> _GIVEN DATA_
• • • •

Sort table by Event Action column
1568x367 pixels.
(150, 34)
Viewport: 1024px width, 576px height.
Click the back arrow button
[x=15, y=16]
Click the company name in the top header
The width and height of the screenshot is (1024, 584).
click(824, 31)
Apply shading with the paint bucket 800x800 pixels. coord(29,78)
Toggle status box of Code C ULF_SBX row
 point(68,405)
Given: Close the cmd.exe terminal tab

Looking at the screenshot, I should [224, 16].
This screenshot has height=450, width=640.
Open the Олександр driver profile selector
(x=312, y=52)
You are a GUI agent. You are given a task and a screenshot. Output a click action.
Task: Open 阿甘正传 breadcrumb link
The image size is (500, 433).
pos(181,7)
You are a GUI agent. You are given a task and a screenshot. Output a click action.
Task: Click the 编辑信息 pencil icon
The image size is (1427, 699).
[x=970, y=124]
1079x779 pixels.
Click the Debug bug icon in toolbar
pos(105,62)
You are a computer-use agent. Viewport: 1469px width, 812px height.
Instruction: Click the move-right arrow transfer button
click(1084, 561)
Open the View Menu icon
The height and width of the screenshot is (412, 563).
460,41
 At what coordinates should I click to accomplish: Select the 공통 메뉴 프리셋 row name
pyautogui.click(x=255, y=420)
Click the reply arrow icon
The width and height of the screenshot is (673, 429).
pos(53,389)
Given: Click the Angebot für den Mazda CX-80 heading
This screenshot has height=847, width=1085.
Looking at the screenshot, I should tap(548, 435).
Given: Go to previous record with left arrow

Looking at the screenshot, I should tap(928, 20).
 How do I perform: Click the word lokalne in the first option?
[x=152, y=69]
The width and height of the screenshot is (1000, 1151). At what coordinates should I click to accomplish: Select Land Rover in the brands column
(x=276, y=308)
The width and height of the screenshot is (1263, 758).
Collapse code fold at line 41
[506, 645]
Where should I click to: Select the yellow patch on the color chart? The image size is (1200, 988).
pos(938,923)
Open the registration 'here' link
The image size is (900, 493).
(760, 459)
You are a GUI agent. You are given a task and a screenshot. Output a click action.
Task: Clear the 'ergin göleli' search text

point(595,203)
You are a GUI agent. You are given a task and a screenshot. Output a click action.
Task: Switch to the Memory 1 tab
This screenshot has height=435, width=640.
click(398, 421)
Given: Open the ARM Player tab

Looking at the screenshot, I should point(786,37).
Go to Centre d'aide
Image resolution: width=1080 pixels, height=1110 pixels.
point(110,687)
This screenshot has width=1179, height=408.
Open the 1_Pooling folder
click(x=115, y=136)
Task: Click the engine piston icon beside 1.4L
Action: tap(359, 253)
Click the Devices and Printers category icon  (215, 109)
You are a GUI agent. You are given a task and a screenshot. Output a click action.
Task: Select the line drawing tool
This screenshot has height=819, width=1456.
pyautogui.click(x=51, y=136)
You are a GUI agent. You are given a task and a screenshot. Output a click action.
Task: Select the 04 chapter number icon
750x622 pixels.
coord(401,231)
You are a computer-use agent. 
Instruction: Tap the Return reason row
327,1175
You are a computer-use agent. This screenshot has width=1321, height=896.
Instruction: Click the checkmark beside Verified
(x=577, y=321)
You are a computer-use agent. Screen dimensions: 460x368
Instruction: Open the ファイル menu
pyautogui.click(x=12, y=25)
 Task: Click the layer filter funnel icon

• • • •

Scan each line above for the string "Viewport". Give the tally and nothing else.

2